Saving Delinquent Generals

In his memoirs, the late former president Akbar Hashemi Rafsanjani, who was Deputy Commander-in-Chief during the war with Iraq, writes that he saved the Revolutionary Guards’ General Yahya Rahim Safavi, who later became the commander-in-chief of the Guards, from possible execution. Another person who Rafsanjani claims to have saved from the special war tribunal was General Ahmad Vahidi, who President Mahmoud Ahmadinejad later appointed as his minister of defense.

On July 24, 1988, at the same time of the establishment of the war tribunal and the People’s Mojahedin’s attack on Kermanshah, Foreign Minister Ali Akbar Velayati departed for New York to start negotiations for a ceasefire. The first meeting between the Iranian foreign minister and the rotating president of the UN Security Council took place on July 26 in New York.

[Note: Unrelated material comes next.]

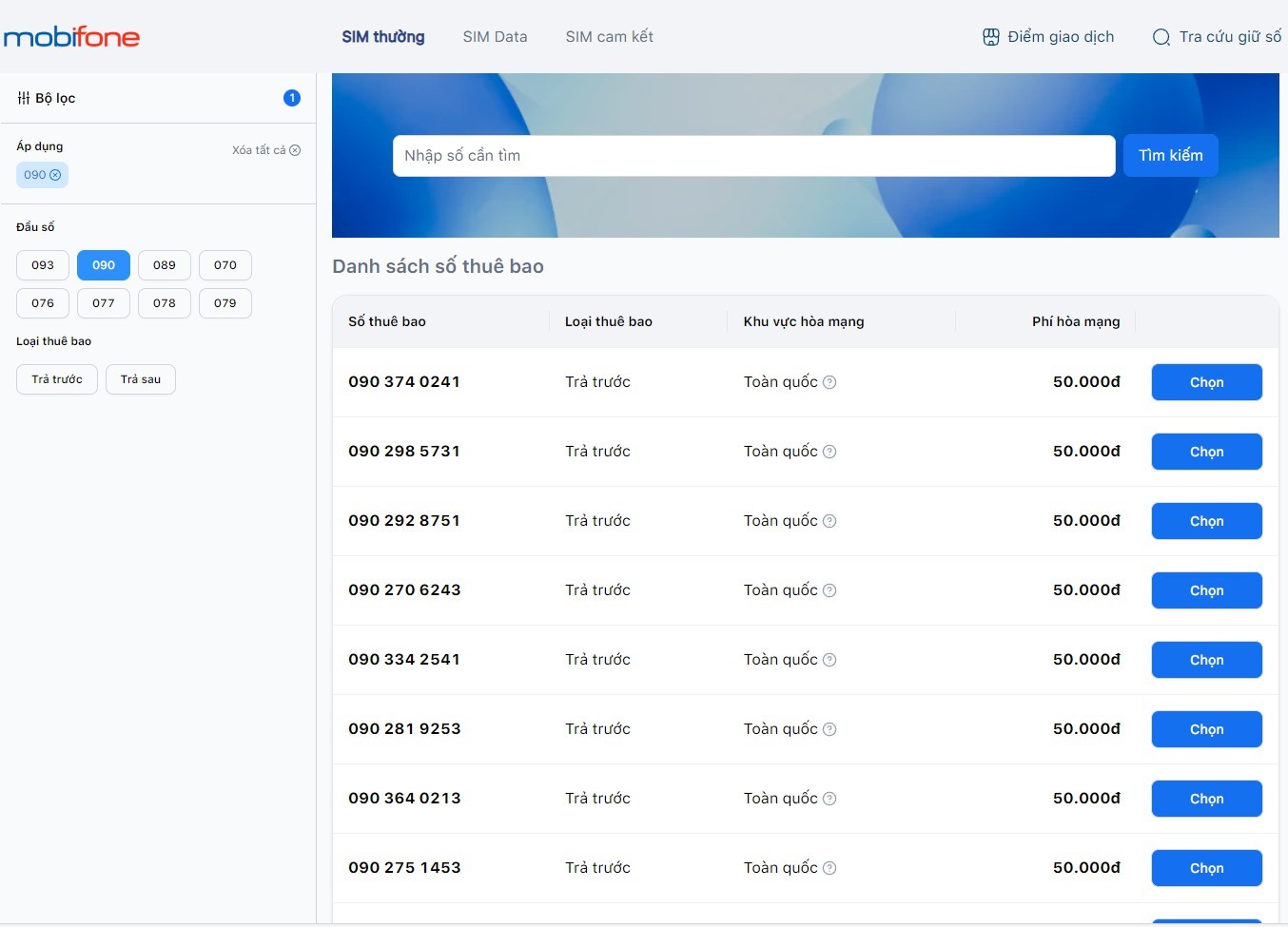Click the filter count badge showing 1
Viewport: 1288px width, 927px height.
(292, 97)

Negotiations to set a date for the ceasefire lasted for three weeks and, in the meantime, Iraq continued its offensive inside Iran. According to military sources, on one single occasion the Iraqis took 600 Iranian soldiers prisoner. Iraq also used chemical weapons, including a chemical attack on civilians in the West Azerbaijani city of Oshnavieh.

Finally, on August 8, the UN Security Council met to decide the issue of a ceasefire between Iran and Iraq. Present at the meeting were Mohammad Jafar Mahallati, Iran’s permanent representative to the United Nations, and his Iraqi counterpart Ismat Taha Kittani. The UN Secretary General Javier Perez de Cuellar asked both sides to observe a ceasefire on all fronts starting at 3am on August 20,1988, and the rotating president of the Security Council announced that all members of the council were in agreement on the date. It was also agreed that peace negotiations would start on August 25 in Geneva and the two sides were asked to avoid hostilities before then.

In a letter to the UN secretary general on the same day, the Islamic Republic officially accepted the arrangement, but the peace talks in Geneva led nowhere. More than 31 years after the end of the war, Iran and Iraq have yet to sign a peace treaty and officially the situation between the two countries remains a  “ceasefire.” The question of war reparations is fading and even certain provisions of the Security Council’s resolution remain unfulfilled.

Despite Iraq’s agreement with the ceasefire, and its agreement to revert to international borders and repatriate prisoners of war, for two more years parts of Iranian territory remained under Iraqi occupation and the issue of exchanging prisoners of war remained unresolved. It was only a few days before the Iraqi invasion and occupation of Kuwait that, on August 14, 1990, Saddam Hussein wrote an open letter to Iranian president Akbar Hashemi Rafsanjani and announced that Iraq would start evacuating Iranian territory and exchanging prisoners on August 17.

Iranian troops had imagined that the full implementation of the ceasefire and withdrawal to international borders would begin the moment the announcement came over the radio that Resolution 598 had been accepted. In reality, though, this process took two years and caused further damage and fatalities for Iran. A major cause of this, of course, was Iran’s clumsy and unprofessional behavior in the way it accepted the resolution and announced the ceasefire.